RECORDS TO USE:
• • • • • • •

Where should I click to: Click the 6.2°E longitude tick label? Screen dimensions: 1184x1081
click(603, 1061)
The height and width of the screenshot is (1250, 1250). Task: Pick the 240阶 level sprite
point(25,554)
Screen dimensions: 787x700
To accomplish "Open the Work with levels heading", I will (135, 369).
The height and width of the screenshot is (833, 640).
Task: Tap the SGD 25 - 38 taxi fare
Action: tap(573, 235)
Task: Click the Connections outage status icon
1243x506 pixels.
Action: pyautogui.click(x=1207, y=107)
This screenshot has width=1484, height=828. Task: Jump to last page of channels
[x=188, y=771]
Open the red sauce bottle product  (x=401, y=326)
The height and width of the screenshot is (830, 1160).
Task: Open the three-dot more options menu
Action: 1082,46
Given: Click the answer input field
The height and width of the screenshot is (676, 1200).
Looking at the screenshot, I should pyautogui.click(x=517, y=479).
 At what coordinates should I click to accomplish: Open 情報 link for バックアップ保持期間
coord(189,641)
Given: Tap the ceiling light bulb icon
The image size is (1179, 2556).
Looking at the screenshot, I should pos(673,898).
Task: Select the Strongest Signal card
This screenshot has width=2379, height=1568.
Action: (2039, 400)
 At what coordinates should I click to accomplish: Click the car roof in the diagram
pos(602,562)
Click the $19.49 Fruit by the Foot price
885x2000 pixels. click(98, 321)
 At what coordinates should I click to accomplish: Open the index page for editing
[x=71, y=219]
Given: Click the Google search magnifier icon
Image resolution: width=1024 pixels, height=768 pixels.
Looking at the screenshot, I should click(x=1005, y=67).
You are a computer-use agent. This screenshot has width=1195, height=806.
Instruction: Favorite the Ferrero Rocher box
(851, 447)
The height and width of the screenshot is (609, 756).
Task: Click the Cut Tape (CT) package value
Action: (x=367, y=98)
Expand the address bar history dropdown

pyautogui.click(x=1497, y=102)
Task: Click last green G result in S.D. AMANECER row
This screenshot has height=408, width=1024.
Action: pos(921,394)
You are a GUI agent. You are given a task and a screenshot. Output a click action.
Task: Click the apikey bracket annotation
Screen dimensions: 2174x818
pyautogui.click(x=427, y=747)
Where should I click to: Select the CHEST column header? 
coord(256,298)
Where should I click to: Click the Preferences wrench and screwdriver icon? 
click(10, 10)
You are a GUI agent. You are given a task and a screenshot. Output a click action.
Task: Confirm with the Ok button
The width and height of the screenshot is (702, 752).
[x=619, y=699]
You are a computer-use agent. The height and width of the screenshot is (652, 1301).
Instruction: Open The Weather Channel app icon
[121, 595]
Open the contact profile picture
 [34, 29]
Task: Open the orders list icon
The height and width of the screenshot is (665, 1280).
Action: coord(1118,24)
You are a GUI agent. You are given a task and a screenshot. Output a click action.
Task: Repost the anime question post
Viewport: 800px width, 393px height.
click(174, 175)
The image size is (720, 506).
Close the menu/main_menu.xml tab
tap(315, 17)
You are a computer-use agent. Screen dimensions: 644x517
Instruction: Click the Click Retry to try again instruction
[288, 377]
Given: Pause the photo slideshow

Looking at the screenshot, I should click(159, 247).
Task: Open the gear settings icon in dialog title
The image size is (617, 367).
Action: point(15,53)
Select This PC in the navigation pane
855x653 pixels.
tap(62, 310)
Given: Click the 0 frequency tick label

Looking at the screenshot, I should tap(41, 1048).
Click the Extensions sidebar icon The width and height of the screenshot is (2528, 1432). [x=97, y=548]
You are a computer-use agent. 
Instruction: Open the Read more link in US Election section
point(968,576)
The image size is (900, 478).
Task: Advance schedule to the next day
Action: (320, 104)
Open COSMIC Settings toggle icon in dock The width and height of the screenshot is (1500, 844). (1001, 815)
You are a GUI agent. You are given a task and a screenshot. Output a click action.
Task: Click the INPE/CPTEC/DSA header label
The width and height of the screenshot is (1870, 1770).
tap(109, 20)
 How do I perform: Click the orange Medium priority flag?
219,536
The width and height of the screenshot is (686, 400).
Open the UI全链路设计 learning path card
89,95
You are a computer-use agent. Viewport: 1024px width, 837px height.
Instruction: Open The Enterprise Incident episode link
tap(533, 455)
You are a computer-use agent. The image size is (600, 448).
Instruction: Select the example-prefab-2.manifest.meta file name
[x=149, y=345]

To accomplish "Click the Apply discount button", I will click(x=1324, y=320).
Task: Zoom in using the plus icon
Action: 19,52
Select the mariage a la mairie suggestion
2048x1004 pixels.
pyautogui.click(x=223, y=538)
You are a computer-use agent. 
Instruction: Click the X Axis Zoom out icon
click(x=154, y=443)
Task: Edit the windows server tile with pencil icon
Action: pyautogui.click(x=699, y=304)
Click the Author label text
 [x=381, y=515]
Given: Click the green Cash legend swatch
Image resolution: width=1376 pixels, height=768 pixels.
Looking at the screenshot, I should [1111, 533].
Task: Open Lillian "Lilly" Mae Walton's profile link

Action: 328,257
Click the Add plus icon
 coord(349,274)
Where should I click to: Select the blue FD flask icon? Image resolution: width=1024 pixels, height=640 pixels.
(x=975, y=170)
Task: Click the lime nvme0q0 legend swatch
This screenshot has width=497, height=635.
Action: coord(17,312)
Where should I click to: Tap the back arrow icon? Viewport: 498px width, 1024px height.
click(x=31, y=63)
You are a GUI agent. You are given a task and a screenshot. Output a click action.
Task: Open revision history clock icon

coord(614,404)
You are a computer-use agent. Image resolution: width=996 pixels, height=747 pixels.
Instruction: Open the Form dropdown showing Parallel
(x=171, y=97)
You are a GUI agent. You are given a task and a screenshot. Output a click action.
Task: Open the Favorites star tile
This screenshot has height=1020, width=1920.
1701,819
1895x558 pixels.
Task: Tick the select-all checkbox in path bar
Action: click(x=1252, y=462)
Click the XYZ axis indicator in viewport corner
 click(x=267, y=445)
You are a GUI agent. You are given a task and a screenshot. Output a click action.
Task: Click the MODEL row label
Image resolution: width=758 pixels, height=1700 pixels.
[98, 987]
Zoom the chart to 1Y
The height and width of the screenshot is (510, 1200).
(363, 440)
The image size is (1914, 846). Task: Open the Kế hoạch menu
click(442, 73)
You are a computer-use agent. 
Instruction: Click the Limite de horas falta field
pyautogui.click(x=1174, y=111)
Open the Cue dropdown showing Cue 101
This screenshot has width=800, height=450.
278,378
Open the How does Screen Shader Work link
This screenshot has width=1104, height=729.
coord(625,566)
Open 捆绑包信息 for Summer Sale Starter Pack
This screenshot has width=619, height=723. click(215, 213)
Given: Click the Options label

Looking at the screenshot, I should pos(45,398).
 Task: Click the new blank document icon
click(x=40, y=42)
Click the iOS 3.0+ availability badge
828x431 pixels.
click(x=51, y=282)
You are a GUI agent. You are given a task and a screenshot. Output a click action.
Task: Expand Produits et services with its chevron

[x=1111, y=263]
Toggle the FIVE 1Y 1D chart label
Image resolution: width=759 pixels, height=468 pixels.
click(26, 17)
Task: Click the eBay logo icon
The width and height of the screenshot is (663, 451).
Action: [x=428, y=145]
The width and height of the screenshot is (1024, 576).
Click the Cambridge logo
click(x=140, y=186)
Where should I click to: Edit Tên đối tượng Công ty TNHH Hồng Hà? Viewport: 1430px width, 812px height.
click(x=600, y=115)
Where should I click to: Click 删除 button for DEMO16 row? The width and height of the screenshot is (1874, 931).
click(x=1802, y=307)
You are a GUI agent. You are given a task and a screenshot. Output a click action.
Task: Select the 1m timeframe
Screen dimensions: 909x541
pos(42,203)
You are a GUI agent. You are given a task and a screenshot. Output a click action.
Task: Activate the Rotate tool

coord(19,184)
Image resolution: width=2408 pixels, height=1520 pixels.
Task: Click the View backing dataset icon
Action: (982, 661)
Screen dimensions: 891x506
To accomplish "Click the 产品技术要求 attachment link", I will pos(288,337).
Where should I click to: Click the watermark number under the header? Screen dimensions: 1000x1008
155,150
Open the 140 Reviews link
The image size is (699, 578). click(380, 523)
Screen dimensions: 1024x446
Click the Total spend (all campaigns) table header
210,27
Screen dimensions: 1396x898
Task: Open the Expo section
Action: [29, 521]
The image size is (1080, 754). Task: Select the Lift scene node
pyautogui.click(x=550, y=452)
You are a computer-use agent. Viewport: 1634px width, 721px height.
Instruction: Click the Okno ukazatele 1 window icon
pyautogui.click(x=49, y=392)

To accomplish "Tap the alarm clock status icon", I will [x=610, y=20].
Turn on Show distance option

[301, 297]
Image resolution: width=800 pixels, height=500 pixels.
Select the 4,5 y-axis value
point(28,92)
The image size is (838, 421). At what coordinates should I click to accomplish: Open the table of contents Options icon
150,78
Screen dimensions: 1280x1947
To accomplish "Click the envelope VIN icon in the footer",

• • • • • • •

WHAT TO WORK ON:
If a line in the records above has the word "swatch", copy it.

RESULT:
Given: Click the green Cash legend swatch
Task: Click the lime nvme0q0 legend swatch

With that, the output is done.